Skandal w szkole na Mazowszu. Nauczyciel straszył uczniów pokazując im swoją pensję
ASZdziennik
04 kwietnia 2018, 11:47·1 minuta czytania
Publikacja artykułu: 04 kwietnia 2018, 11:47
Skandal w liceum ogólnokształcącym w Radomiu. 36-letni nauczyciel historii Michał P. od roku stosował szokujące metody wychowawcze - ustalili dziennikarze "Głosu Nauczycielskiego". Mężczyzna w czasie lekcji straszył uczniów wyciągami ze swojego konta.
Reklama.
– Omów funkcjonowanie władzy monarszej w Rzeczypospolitej Obojga Narodów, bo pokażę odcinek za listopad z dodatkiem za wychowawstwo! – miał grozić wystraszonemu pierwszoklasiście Michał P. - Jeżeli zaraz nie usłyszę postanowień unii lubelskiej, to cała klasa wysłucha, ile wynosi premia motywacyjna!

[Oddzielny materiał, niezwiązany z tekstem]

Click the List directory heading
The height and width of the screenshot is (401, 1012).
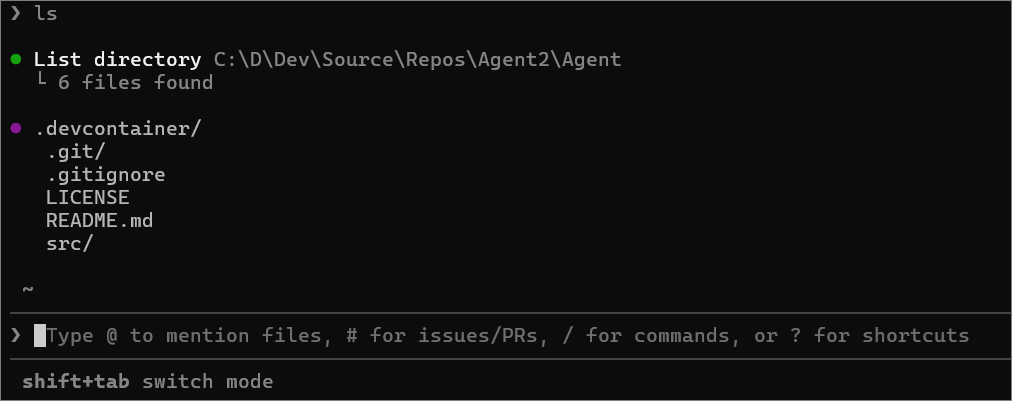click(x=117, y=59)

Jak podaje "Głos Nauczycielski", 36-latka zdradziły daleko odstające od norm wyniki i osiągnięcia jego uczniów. W dzienniku klasy I "C" można znaleźć same piątki i szóstki, choć to profil matematyczno-fizyczny, a dzięki wynikom na olimpiadach historycznych o całą III "B" z radomskiego liceum biją się już działy rekrutacji uniwersytetów Warszawskiego i Jagiellońskiego.
Zdaniem ekspertów, epatowanie ekonomicznymi realiami nauczycielskiego budżetu jest jednak dla młodych umysłów niezwykle szkodliwe.

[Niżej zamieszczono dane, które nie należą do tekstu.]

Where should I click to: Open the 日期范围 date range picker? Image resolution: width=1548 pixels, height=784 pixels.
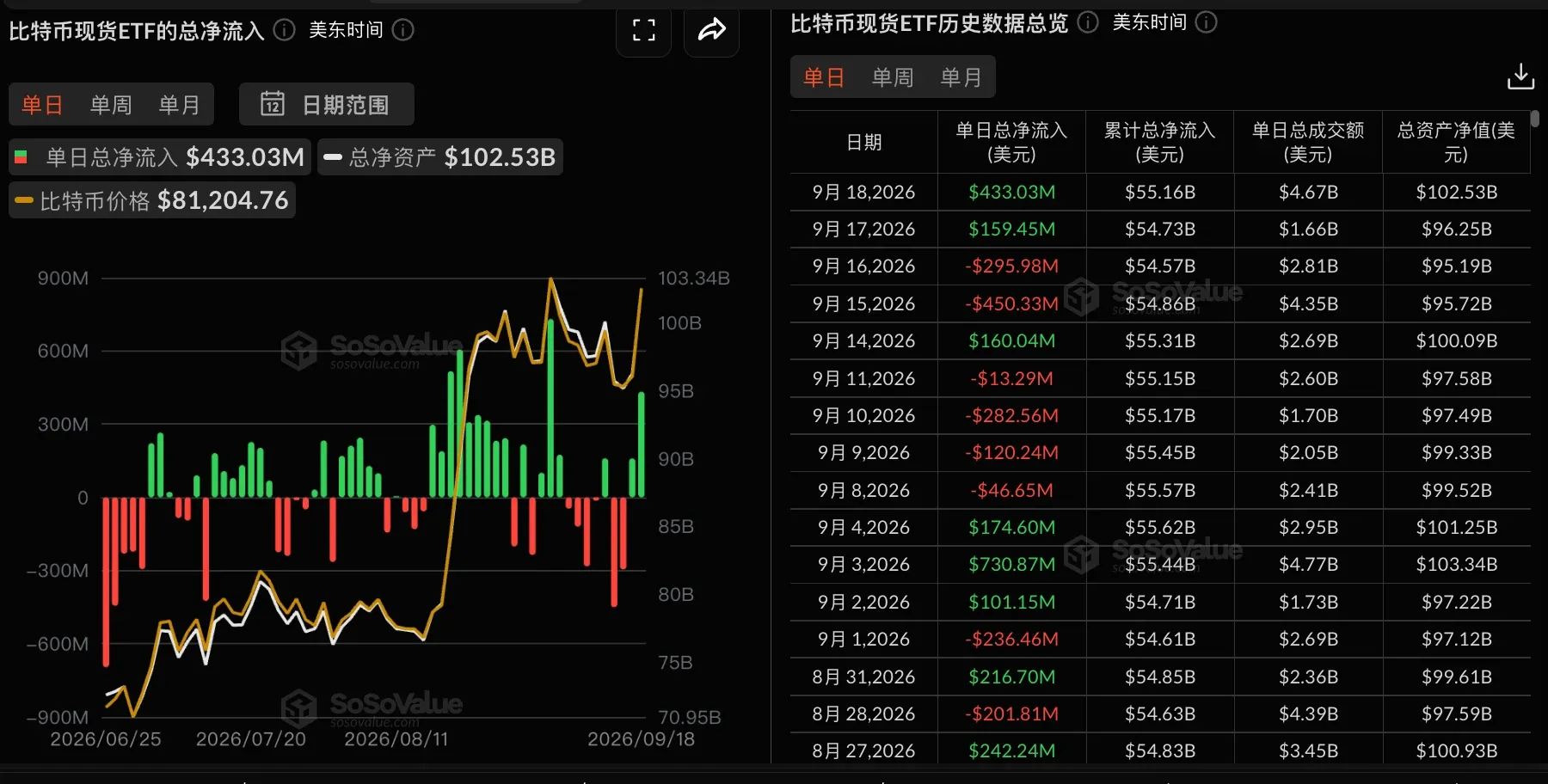coord(327,104)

– Strach nie jest dobrą metodą wychowawczą, choć w krótkiej perspektywie stosowanie wyciągów z kont rzeczywiście zadziałało na ucznió motywacyjnie – twierdzą cytowani przez tygodnik pedagodzy.
Podkreślają jednocześnie, że szok wywołany widokiem przelewu po 8 latach pracy może być dla dzieci traumą na całe życie, a nie daj Boże uczniowie zechcą powielać wyuczone schematy i w dorosłym życiu sami zostaną nauczycielami.
To jest ASZdziennik. Pensje nauczycieli opublikowane przez Justynę Suchecką nie zostały zmyśłone.